Goldfarb's path to the California-based tech company was somewhat unorthodox; she studied Chinese language and culture in undergraduate and graduate school, yet when it came time to find a job, found it more challenging than expected to find work in China. She ultimately found her niche in a role at the International Data Corp, and finally with Intel where she now serves as Chief Analyst for the Competitive Performance and Market Intelligence Group. In speaking with the KMS students about her non-traditional path to the tech industry, Goldfarb underscored the critical importance of strong communication, writing, and reading skills in any industry. She shared her insight about the value of studying both the humanities and STEM-centered subjects for students in high school and college, "Young people who are strong communicators and are graduating with the ability to work in data and analytics are at a premium; there's a shortage of them and they are extremely employable."

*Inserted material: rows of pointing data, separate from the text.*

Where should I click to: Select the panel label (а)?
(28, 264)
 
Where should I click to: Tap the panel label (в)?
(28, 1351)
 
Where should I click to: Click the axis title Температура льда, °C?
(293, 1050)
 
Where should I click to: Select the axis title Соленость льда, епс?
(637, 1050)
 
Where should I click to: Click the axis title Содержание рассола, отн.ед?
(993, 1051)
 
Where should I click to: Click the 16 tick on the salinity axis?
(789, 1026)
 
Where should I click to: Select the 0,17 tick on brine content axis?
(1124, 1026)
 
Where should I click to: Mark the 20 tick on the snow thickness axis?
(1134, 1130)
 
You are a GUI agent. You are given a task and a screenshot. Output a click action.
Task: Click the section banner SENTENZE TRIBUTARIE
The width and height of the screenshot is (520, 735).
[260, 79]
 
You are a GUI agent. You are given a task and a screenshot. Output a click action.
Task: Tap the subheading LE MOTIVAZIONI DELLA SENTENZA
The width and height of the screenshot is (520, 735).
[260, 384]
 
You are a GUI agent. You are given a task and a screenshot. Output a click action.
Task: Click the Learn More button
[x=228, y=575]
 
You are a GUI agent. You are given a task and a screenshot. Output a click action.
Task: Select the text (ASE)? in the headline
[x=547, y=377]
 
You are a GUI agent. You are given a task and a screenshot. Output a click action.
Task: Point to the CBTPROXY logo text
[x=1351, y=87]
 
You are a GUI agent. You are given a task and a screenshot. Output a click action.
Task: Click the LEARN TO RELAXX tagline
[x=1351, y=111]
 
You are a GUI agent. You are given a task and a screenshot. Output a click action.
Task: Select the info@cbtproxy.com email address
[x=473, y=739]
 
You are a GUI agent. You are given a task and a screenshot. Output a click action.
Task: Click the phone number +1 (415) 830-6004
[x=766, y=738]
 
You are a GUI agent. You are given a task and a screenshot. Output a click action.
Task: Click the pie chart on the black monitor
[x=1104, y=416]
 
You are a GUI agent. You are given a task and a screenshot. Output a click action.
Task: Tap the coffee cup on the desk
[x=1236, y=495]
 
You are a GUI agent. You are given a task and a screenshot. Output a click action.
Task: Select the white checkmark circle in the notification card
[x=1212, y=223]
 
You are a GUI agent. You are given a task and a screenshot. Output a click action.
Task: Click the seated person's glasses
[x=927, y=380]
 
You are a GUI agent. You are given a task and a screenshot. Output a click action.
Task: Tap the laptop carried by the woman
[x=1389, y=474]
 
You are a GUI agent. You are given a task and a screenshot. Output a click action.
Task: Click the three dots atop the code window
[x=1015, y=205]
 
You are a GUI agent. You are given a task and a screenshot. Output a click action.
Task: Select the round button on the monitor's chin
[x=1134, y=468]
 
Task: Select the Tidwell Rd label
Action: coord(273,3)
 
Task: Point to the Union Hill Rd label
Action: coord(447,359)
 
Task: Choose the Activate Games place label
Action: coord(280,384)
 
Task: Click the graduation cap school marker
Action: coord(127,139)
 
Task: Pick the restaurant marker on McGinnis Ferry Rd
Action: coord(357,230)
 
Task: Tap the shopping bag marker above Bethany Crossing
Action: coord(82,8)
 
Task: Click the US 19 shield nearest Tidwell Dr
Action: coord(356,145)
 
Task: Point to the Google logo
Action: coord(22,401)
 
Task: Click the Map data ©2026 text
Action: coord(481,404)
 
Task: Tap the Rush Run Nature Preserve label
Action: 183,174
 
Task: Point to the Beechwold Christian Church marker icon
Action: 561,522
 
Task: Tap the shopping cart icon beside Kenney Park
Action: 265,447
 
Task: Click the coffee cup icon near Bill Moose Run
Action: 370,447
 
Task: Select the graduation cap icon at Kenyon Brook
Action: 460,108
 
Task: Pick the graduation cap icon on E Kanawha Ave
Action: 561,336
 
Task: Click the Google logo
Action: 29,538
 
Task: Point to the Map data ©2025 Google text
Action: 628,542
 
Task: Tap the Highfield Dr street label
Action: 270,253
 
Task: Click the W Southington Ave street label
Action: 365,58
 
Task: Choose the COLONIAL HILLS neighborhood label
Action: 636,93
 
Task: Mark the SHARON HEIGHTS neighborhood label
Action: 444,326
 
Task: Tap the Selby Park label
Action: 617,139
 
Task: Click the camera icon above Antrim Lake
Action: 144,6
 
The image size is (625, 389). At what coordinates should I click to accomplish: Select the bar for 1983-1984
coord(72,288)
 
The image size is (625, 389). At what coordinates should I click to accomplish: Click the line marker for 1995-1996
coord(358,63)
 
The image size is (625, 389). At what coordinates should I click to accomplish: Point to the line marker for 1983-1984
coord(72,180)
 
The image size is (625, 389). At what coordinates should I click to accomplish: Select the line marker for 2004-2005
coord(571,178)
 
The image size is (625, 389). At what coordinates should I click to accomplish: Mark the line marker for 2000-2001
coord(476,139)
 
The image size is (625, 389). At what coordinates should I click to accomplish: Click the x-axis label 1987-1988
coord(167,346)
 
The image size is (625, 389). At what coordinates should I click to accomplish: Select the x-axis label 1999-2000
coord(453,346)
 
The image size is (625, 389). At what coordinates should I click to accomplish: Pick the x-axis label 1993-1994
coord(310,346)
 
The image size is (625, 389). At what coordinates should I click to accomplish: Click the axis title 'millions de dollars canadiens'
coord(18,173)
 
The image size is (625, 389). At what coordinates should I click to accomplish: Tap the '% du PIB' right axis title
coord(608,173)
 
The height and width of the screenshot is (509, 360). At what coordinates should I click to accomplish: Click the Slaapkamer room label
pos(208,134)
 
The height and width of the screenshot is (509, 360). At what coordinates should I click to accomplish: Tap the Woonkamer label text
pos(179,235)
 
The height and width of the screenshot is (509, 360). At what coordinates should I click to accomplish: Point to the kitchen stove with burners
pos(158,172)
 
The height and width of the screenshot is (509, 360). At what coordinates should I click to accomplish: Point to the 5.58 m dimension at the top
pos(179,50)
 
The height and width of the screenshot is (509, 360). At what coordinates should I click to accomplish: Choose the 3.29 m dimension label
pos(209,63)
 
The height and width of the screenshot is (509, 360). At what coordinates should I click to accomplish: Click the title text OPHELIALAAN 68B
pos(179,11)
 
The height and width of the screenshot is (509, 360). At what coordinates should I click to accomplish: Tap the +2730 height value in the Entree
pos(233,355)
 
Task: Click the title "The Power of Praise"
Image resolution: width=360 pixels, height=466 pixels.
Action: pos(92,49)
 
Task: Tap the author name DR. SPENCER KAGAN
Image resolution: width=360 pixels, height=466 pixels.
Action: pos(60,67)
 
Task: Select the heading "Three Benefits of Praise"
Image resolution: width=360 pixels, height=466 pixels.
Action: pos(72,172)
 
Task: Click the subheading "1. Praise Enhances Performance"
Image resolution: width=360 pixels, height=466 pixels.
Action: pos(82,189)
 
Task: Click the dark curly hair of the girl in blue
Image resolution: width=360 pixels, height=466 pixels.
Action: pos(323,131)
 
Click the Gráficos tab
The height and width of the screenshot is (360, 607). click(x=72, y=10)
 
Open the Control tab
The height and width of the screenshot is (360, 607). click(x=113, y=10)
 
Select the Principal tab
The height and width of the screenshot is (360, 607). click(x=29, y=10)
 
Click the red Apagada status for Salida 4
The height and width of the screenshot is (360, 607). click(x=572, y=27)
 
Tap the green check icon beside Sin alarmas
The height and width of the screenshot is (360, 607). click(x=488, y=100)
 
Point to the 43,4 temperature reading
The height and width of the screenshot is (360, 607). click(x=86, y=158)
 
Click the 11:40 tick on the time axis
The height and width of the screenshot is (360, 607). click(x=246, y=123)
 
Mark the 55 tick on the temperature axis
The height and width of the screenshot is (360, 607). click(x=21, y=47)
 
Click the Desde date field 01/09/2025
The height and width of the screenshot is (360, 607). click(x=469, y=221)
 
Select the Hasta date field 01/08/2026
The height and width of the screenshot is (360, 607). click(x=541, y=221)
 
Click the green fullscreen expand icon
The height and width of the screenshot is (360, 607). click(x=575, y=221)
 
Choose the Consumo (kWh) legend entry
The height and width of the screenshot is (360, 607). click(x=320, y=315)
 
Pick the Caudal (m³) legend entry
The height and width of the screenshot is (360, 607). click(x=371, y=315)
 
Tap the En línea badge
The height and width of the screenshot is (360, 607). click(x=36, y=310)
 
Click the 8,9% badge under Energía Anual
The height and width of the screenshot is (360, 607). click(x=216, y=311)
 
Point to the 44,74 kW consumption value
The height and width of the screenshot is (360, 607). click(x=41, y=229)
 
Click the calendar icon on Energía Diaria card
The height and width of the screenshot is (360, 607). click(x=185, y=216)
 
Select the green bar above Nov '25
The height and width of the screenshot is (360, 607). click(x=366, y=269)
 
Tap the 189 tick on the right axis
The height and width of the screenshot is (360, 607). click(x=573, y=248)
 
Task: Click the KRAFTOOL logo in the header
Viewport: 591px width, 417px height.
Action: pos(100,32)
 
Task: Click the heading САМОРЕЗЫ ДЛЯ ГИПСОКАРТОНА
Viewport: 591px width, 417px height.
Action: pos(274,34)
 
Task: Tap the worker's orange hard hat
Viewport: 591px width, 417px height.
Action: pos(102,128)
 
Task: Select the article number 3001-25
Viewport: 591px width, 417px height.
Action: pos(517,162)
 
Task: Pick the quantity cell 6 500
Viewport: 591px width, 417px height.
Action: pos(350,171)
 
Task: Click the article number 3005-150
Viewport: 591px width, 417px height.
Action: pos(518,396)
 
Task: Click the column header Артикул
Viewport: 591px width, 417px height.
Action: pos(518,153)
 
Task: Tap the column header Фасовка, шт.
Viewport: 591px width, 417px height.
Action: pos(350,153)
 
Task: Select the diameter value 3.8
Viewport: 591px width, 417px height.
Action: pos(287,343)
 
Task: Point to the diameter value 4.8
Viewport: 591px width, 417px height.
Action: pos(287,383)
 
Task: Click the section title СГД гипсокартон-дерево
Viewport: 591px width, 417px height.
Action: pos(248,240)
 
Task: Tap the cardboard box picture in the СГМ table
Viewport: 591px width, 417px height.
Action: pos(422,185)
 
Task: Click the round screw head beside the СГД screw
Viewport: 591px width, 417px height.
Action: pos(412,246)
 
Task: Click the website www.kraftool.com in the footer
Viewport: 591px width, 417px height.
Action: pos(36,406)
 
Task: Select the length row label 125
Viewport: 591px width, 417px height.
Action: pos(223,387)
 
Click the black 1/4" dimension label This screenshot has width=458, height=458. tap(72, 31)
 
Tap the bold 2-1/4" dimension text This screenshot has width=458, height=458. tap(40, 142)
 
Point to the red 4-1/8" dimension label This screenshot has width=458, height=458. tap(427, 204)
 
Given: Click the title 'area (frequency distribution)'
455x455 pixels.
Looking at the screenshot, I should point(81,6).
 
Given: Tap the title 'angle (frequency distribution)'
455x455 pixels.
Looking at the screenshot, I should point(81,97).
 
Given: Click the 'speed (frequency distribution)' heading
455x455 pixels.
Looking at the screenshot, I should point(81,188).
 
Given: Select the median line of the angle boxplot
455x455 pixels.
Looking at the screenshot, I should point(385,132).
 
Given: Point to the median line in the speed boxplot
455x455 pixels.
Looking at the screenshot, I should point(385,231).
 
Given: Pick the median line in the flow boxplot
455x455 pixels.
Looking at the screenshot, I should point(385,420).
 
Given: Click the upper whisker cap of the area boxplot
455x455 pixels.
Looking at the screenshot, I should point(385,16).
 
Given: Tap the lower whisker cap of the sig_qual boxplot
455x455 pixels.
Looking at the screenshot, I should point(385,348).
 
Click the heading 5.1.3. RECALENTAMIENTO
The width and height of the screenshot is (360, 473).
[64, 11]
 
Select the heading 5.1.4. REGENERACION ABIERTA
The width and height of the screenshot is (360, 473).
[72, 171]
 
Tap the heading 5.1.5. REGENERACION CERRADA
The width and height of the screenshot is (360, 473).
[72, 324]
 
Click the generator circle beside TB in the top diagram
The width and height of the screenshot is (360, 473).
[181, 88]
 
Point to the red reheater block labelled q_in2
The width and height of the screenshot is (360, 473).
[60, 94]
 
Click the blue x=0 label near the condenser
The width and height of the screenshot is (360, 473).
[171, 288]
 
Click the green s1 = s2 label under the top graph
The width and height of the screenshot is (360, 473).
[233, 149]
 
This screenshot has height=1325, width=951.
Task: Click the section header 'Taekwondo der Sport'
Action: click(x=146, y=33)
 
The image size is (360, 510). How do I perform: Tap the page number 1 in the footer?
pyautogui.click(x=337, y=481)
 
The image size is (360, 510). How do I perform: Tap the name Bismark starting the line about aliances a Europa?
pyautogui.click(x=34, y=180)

Her presentation illuminated the omnipresence of artificial intelligence in our modern lives, its impact often subtle enough to go unnoticed while still wielding major influence on humans all around the world. This led to an interactive exchange between Goldfarb and the students about the impact and influence of social media, the power of data gathering, and the ethics and social responsibility behind AI.
Goldfarb ended her talk with some advice for the group, "Always be certain to challenge yourself about what you are reading and learning; make certain you always know the counterpoint. Study the opposition; see both sides. I read a variety of things every single morning. Be certain you read a lot and across many different subjects. Never surrender your choice about education – if you don’t like what is being offered – ask for what you need - make the case why it’s critical. If all else fails, find somewhere else.. In addition push hard on policy. Consider your privacy. You have a voice and a pen. Scream loud. Be aware. Make choices about how you want to influence the world around us."
Students and faculty alike left Goldfarb's presentation talking, thinking, and continuing the conversations that she'd launched, and feeling appreciative of the opportunity to sit in the audience of an incredibly inspiring individual.